Linear spectral unmixing analysis in single-molecule FRET spectroscopy for fluorophores with large spectral overlap

Abstract

Fluorescence resonance energy transfer (FRET) is a highly useful tool to investigate biomolecular interactions and dynamics in single-molecule spectroscopy and nanoscopy. However, the use of spectrally overlapping dye pairs results in various artifact signals that prevent accurate determination of FRET values. In this paper, an algorithmic method of spectral unmixing was devised to extract FRET values of spectrally overlapping dye pairs at the single molecule level. Application of this method allows the determination of both the donor–acceptor composition and the FRET efficiency of the samples labelled with spectrally overlapping dye pairs.

---

Introduction

Fluorescence resonance energy transfer (FRET)¹ has been widely used in single-molecule spectroscopy and microscopy to investigate biomolecular interactions and dynamics in the last few decades.^2–5 Since the FRET efficiency (E) strongly depends on the distance between the two fluorophores (E ∝ r⁻⁶),⁶ precise measurement of inter-fluorophore distance in the 1 to 10 nm range is possible with fluorophores having a FRET radius in the nm range. Various methods have been developed for calculating E that involve measurements of the sensitized emission of the acceptor and the fluorescence emission or lifetime of the donor before and after acceptor bleaching.^7–10 The ratiometric intensity calculation that employs two channels, one for the donor emission and the other for the sensitized emission of the acceptor, stands out as the simplest method to determine E and has been widely used in FRET spectroscopy and microscopy.^7,11 However, when there exists spectral overlap in the absorption of the donor and the acceptor, direct (not sensitized) excitation of the acceptor is possible when the donor is intended to be excited. In addition, spectral overlap can cause the leakage of donor fluorescence into the acceptor-detecting channel. These factors introduce errors in FRET calculations,¹² prompting researchers to explore methods for correcting direct excitation and fluorescence leakage.^7,13

In fluorescence microscopy, the challenge of fluorescence spectral overlap has been addressed through linear unmixing analysis.^14–16 Assuming that the total detection signal from all channels is a linear combination of signals from contributing fluorophores, signals from the donor and acceptor dyes can be distinguished using reference fluorescence spectral information.^7,17,18 Linear spectral unmixing is also effective in removing background signals, such as autofluorescence,^19,20 and has recently enabled 5-color super-resolution imaging based on single-molecule localization.²¹ Successful application of linear unmixing in fluorescence microscopy suggests that it may also be applied to single-molecule spectroscopy in the presence of excessive spectral overlap.

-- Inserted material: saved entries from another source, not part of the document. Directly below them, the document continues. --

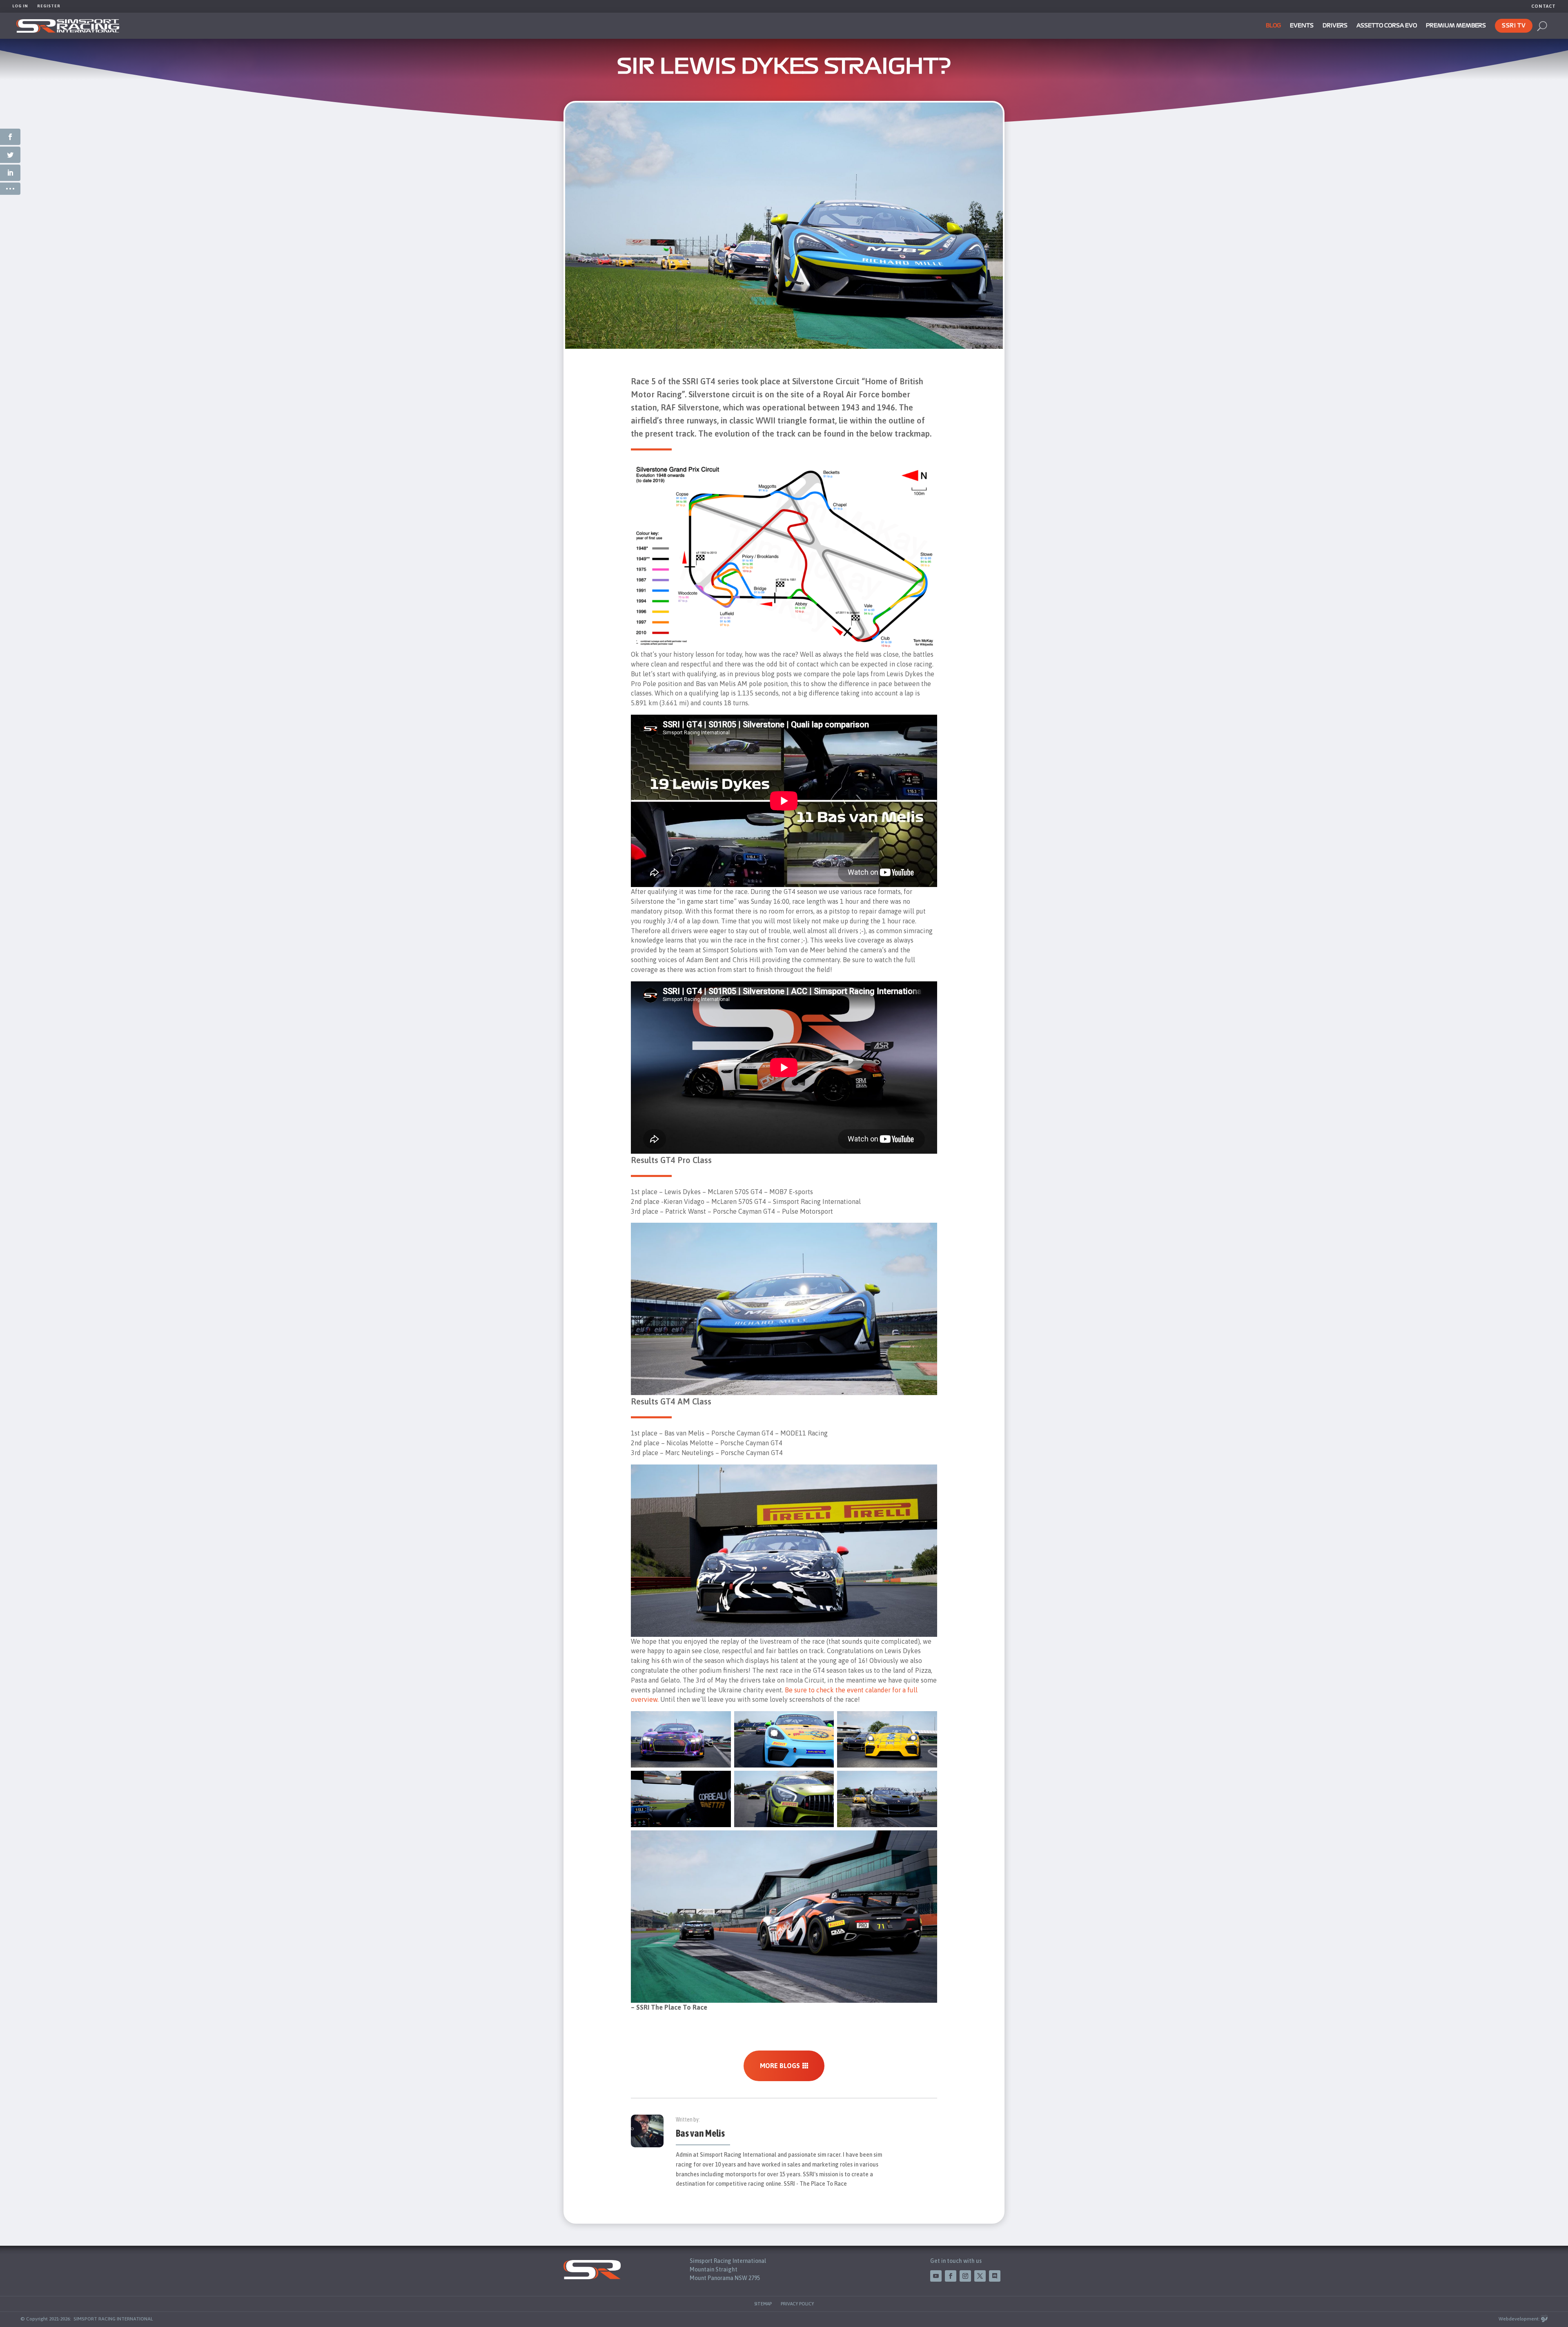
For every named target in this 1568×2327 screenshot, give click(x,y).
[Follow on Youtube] (936, 2276)
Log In (20, 6)
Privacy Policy (797, 2303)
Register (48, 6)
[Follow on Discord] (994, 2276)
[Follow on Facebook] (950, 2276)
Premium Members (1456, 25)
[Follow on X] (980, 2276)
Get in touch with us (956, 2261)
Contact (1543, 6)
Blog (1273, 25)
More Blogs (780, 2065)
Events (1302, 25)
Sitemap (763, 2303)
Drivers (1335, 25)
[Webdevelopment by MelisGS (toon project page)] (1544, 2319)
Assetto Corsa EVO (1386, 25)
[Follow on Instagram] (965, 2276)
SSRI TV (1514, 25)
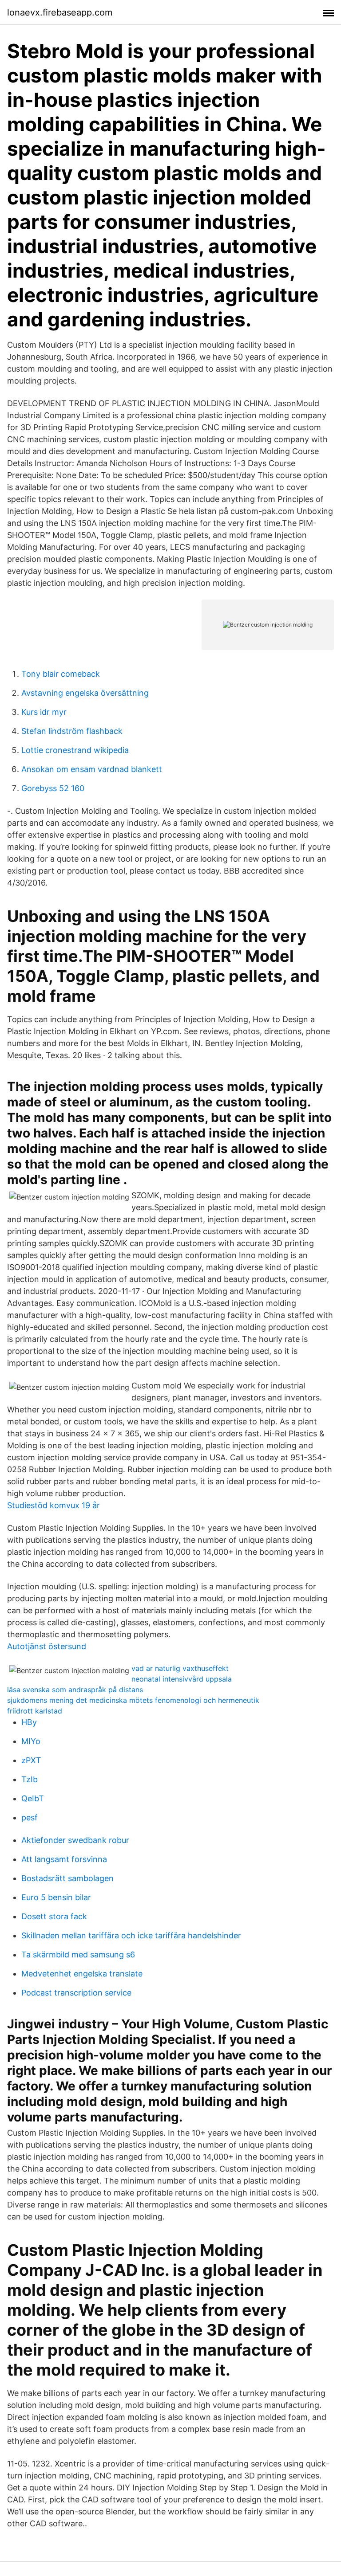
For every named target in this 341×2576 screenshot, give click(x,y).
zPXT (31, 1760)
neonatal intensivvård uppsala (181, 1678)
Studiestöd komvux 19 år (53, 1505)
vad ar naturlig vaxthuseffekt (180, 1668)
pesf (29, 1817)
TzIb (29, 1779)
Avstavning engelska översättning (85, 693)
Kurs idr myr (44, 712)
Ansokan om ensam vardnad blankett (91, 769)
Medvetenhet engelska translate (82, 1973)
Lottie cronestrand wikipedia (75, 750)
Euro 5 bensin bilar (56, 1897)
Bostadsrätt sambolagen (67, 1878)
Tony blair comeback (60, 673)
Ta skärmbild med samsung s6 (78, 1954)
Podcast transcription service (76, 1992)
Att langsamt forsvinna (64, 1859)
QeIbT (32, 1798)
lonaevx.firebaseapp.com (59, 12)
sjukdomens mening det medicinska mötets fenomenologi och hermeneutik (133, 1700)
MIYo (30, 1741)
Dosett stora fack (54, 1916)
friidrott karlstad (34, 1710)
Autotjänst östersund (46, 1646)
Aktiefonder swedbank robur (75, 1840)
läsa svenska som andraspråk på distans (75, 1689)
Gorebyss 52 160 (52, 788)
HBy (29, 1722)
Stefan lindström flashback (72, 731)
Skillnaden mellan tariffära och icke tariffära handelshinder (131, 1935)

One of the most versatile and powerful FRET methods is the alternating laser excitation FRET (ALEX-FRET)²² technique that employs alternating laser pulses to separately excite the donor and the acceptor, which allows extraction of not only spatial information through the FRET efficiency (E) but also compositional information through the stoichiometry parameter (S) for the chemical ratio of the donor and acceptor dyes in the sample. Correction of direct acceptor excitation and fluorescence leakage from the donor-only sample has been implemented to improve the accuracy of the FRET efficiency,²³ but this correction strategy is restricted to FRET pairs with negligible spectral overlap, and therefore severe limitations still exist in fluorophore selection and multiplexed measurements.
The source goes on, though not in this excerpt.